Over the next several decades, it is possible that genetic engineering and other cognitive enhancements could significantly increase human intelligence. However, as Ronald Bailey points out, critics on both the right and the left worry that this will undermine political equality:
[N]eoconservatives fear biotechnology’s implications for human equality. In his 2002 book Our Posthuman Future: Consequences of the Biotechnology Revolution, for example, Francis Fukuyama asserted, “The political equality enshrined in the Declaration of Independence rests on the empirical fact of natural human equality.”
This concern about human equality is the basis for a strange-bedfellow alliance with left-wing critics of biotechnological progress such as Marcy Darnovsky, co-founder of the Center for Genetics and Society. “The techno-eugenic vision urges us, in case we still harbor vague dreams of human equality and solidarity, to get over them,” wrote Darnovsky and environmental activist Tom Athanasiou in World Watch magazine back in July 2002. The two fear that advances in biotechnology will “allow inequality to be inscribed in the human genome.”
This is a very weak reason to oppose biotechnological enhancement of intelligence. Cognitive inequality is already “inscribed in the human genome.” There is a huge difference in intellectual ability between a person with an IQ of 150 and one with an IQ of 75. And there are already massive differences in political knowledge between different individuals and groups (many of them not caused by genetics), some of which I discuss in this article. Political theorists such as John Stuart Mill argued that these differences justify giving the more knowledgeable extra voting power long before anyone ever heard of genetic engineering.

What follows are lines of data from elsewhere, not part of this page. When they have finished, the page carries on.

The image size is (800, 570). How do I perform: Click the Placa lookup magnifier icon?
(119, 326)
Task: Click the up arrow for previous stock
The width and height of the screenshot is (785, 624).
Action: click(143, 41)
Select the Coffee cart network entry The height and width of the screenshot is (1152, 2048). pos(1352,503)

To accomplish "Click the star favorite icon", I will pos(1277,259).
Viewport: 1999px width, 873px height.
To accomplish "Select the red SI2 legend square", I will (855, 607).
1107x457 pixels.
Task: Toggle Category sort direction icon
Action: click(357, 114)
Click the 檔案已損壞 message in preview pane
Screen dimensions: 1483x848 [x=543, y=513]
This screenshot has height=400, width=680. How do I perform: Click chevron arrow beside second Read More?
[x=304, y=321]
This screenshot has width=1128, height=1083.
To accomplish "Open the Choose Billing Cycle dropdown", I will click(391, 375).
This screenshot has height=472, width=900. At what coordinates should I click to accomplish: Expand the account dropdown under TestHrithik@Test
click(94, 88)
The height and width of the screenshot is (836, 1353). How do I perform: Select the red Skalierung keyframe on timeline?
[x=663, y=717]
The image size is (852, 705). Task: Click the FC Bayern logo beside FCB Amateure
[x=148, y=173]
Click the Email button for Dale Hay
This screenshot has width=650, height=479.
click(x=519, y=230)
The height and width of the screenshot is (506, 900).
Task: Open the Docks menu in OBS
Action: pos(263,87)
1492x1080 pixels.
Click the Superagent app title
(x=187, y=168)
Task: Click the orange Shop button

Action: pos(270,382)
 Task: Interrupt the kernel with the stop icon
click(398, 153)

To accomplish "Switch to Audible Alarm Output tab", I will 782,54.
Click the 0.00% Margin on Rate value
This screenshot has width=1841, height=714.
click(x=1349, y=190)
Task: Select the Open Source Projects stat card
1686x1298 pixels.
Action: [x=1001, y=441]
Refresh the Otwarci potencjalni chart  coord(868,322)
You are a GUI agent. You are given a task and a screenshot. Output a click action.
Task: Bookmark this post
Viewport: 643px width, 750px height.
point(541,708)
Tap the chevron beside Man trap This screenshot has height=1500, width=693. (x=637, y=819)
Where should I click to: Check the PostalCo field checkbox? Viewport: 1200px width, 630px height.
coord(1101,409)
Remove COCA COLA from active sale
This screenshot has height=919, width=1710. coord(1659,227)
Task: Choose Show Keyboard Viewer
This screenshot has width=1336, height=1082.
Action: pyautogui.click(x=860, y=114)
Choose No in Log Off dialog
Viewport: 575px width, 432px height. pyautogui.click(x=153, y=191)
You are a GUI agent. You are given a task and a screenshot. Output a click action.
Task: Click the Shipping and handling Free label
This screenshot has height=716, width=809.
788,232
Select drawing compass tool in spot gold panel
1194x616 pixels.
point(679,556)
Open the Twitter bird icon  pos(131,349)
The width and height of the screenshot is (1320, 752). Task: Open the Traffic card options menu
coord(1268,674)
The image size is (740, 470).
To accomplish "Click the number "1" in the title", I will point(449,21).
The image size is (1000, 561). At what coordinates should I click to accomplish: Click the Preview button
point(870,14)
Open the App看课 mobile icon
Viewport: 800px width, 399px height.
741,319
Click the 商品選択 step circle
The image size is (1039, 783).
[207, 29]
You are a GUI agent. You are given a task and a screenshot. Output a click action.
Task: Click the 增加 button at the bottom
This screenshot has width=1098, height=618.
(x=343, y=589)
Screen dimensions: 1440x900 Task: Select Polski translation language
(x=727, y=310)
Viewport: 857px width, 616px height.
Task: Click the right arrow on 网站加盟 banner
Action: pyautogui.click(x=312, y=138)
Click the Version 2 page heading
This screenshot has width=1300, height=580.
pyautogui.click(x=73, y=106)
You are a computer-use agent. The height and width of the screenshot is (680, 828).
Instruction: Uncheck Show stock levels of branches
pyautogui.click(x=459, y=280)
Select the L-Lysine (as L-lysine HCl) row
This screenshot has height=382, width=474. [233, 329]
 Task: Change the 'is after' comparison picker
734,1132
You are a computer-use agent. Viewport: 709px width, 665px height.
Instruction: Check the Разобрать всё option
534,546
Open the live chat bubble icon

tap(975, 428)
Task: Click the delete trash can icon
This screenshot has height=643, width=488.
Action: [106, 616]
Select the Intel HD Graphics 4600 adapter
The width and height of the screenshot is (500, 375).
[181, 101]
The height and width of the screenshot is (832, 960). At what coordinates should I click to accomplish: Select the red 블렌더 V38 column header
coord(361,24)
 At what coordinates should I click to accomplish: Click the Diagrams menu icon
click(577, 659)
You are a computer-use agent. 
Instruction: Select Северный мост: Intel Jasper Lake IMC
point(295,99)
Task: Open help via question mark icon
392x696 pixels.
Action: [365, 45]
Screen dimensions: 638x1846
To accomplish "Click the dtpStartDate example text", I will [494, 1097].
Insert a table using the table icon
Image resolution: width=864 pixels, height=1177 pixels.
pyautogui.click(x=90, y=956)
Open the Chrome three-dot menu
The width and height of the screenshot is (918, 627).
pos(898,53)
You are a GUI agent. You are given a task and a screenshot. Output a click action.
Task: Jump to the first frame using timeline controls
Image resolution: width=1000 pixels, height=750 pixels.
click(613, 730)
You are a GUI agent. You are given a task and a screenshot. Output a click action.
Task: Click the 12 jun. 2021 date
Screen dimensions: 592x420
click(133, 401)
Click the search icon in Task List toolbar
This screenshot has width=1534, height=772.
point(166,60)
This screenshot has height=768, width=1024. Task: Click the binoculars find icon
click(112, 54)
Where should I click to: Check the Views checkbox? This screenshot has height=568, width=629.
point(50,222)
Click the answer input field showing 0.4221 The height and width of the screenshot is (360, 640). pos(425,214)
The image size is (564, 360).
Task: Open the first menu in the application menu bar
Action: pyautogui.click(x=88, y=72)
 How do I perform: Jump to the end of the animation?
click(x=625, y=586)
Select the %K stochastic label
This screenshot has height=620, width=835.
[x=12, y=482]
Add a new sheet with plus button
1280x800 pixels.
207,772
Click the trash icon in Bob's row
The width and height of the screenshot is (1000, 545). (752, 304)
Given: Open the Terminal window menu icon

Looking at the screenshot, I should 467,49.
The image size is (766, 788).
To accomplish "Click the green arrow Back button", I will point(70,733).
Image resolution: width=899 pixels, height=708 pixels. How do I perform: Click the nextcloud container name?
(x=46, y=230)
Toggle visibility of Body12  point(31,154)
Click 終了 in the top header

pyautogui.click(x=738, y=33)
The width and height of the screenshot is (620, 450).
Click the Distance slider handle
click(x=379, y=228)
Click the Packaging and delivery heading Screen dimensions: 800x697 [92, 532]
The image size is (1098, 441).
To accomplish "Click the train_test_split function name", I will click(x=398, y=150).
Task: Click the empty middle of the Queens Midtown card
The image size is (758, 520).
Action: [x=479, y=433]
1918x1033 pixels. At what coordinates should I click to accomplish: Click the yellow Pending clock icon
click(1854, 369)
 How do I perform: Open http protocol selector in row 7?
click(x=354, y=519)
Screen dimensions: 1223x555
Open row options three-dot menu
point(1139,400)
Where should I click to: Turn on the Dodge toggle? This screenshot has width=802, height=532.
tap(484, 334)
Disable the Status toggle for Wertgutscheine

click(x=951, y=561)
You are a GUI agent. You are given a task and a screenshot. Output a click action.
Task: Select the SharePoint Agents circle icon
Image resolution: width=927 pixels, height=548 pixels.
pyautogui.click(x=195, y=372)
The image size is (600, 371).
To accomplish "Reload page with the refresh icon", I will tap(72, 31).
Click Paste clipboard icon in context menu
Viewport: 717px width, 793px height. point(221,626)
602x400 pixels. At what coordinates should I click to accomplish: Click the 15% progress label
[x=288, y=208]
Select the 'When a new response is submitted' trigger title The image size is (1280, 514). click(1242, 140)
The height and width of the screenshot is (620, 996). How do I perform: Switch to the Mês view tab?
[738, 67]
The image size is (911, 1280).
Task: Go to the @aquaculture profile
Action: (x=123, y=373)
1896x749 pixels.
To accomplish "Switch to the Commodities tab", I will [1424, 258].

If the case for political equality can be sustained at all, it must be on the basis that people qualify for it by meeting a certain minimum threshold of cognitive ability, not on the clearly false premise that everyone’s ability is essentially equal. On this account, rising above the minimum threshold does not entitle people to extra political power over those with lesser intellectual ability. As Thomas Jefferson put it, “[b]ecause Sir Isaac Newton was superior to others in understanding, he was not therefore lord of the person or property of others.” Unlike Francis Fukuyama, the author of the Declaration of Independence did not believe that the political equality enshrined in that document “rests on the empirical fact of natural human equality.”
Mill made a fairly good theoretical case for giving extra votes to those citizens who have greater political knowledge. Ignorant voting often inflicts harm on all of society, and not just on the ignorant voter himself. Because, as Mill puts it, voting is the exercise of “power over others,” it cannot be seen as purely an individual right that the voter is entitled to without regard to its effects. However, the theoretical argument is only worth implementing in practice if 1) the knowledgeable minority can be trusted not to use their extra power to oppress those with fewer votes, and 2) the government can be trusted to come up with a knowledge test that is objective and politically neutral. I am extremely skeptical on both counts, especially the second. These problems will not disappear with the development of cognitive enhancement. Thus, the case for political equality is buttressed by the realities of politics as well as theories of natural rights.
In the long run, cognitive enhancement could help alleviate political ignorance and increase political equality – at least in so far as political equality is enhanced by cognitive equality. Greater intelligence would enable “rationally ignorant” voters to assimilate more political information in the very limited time they are willing to devote to following politics. As for the equality issue, cognitive enhancement is likely to follow the same trajectory as numerous previous information-spreading technologies, such as books, radio, television, and computers. While at first they may be available mostly to the rich, over time costs will go down thanks to competition, and the rest of society will be able to take advantage of them as well. Ultimately, therefore, cognitive enhancement might actually reduce the large “natural” gaps in cognitive ability that currently exist. If, for example, genetic engineering enables everyone to achieve an IQ of 180, people who would otherwise have had very low IQs will gain a lot more than the Newtons of the world.